Given request: Copy out every row below, exactly as it appears, from the line containing "Screen dimensions: 1050x703" down through the line containing "the animal face", including both of those lines.

Stored rows:

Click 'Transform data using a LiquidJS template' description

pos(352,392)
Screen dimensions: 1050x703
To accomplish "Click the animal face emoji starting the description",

...

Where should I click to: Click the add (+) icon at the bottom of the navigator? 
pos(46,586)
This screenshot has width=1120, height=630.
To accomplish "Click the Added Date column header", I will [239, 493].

Exercise response:
Screen dimensions: 1050x703
To accomplish "Click the animal face emoji starting the description",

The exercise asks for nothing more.